Reproduce the entries from the line with "Given: Click the Bitcoin 0 Fees icon" to the line with "Screen dimensions: 1179x574", keeping every character as it appears.

§ Dataset records
┏━━
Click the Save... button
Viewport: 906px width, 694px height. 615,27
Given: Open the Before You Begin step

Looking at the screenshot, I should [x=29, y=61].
┗━━
┏━━
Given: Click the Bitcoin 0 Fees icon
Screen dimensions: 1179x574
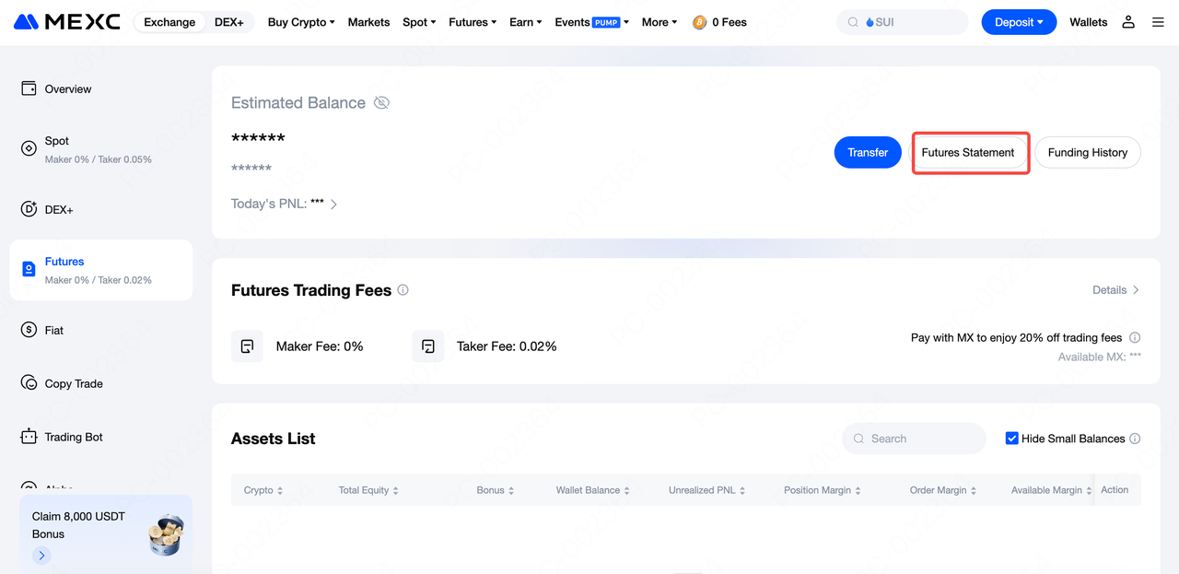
┗━━
§ Completed exercise
Given: Click the Bitcoin 0 Fees icon
Screen dimensions: 1179x574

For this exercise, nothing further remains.